La soluzione bus navetta – ferrovia consente di ridurre al minimo l’impatto sul traffico in accesso a Roma e collegare al polo di Orte passeggeri destinati ad altre città del bacino dello scalo viterbese.

Tale studio dettagliato prevede tempi medi per raggiungere Roma Termini di 96 min, mentre Roma tiburtina si raggiungerebbe in soli  91 minuti.  Lo studio considera poi un risparmio di tempo derivante dal fatto che atterrare a Viterbo farebbe risparmiare ulteriore tempistiche, anticipando l’atterraggio dei voli rispetto a destinazioni di arrivo a sud di Viterbo.

Conclusione: si può arrivare a Roma partendo da Viterbo un’ora e 21 minuti. Solo 20 minuti in più di quanto occorre da Fiumicino per raggiungere la Capitale.

Via gomma invece per raggiungere Roma partendo da Viterbo occorrono solo un centinaio di chilometri, poco più di un’ora d’auto,  se si utilizza la superstrada per Orte e l’ A1. In alternativa e con la medesima tempistica, si può utilizzare la Cassia, che ora, grazie ai lavori effettuati sul raccordo, sembra aver agevolato, notevolmente, il raggiungimento della capitale. Infine, passando da Civitavecchia, (a breve speriamo, tramite la superstrada) e percorrendo l’autostrada si raggiunge Roma o Fiumicino con tempistiche in perfetta linea con gli altri scali europei.

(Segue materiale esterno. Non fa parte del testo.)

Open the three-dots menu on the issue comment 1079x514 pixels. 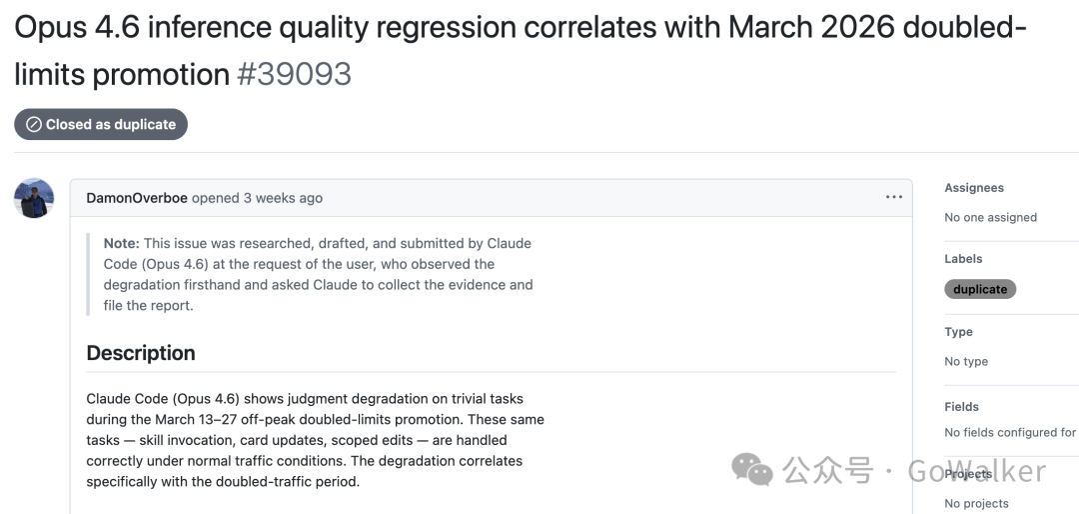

Difatti , Viterbo sarebbe uno scalo delocalizzato come l’aeroporto di Beauvais che è situato a circa 80 km dal centro di Parigi e non c’è servizio ferroviario, ma è disponibile solo un servizio bus; l’aeroporto di Reus che è situato a circa 6km dalla città di Reus che è raggiungibile in 10 minuti tramite bus ed una volta arrivati è possibile prendere dei bus che raggiungono Barcellona in un ora e 30 min, per una distanza di circa 108 km; l’aeroporto di Girona  situato a 18 km dalla città di Girona, e a circa 103 km da Barcellona, raggiungibile tramite due compagnie di bus; il notissimo aeroporto di Hahn che è situato a circa 124 km da Francoforte e non c’è servizio ferroviario, ma solo servizio bus; l’aeroporto di Vasteras che è situato a 120 km da Stoccolma e non ci sono treni, ma solo bus; l’aeroporto di Lubecca è situato a 65 km da Amburgo, ci sono servizi bus e taxi durata 1 ora; l’aeroporto di Weeze si trova a 78 km da Dusseidolf, ci sono solo bus e taxi e il tempo di viaggio 1 e 15 min; Stansted dista da Londra 70 km. Lo stesso scalo di Orio al Serio è nelle medesime condizioni dei suddetti aeroporti e nessuno ha mai fatto pesare le condizioni delle sue infrastrutture di collegamento.

Ovviamente insieme ai lavori per realizzare lo scalo dovranno iniziare contestualmente quelli di rafforzamento delle infrastrutture, altrimenti come nella storia dell’uovo e la gallina, rischieremo di rincorrere scalo e infrastrutture senza mai vedere né l’uno né l’altro.

Pertanto in attesa del necessario potenziamento della ferrovia Aeroporto di Viterbo- Roma e della superstrada Orte – Civitavecchia , lo scalo di Viterbo può partire alla grande, che che ne dica la disinformata politica romana.